## BEGIN Data shown

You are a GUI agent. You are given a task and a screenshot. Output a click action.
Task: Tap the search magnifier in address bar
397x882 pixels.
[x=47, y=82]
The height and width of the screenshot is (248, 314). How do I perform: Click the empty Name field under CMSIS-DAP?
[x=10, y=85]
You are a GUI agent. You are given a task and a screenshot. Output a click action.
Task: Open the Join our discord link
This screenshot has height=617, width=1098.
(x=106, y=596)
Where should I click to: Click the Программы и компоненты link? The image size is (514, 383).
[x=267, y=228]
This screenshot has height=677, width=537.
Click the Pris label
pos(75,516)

## END Data shown

Job — Copy out the records above word for word.

Exercise solution —
You are a GUI agent. You are given a task and a screenshot. Output a click action.
Task: Tap the search magnifier in address bar
397x882 pixels.
[x=47, y=82]
The height and width of the screenshot is (248, 314). How do I perform: Click the empty Name field under CMSIS-DAP?
[x=10, y=85]
You are a GUI agent. You are given a task and a screenshot. Output a click action.
Task: Open the Join our discord link
This screenshot has height=617, width=1098.
(x=106, y=596)
Where should I click to: Click the Программы и компоненты link? The image size is (514, 383).
[x=267, y=228]
This screenshot has height=677, width=537.
Click the Pris label
pos(75,516)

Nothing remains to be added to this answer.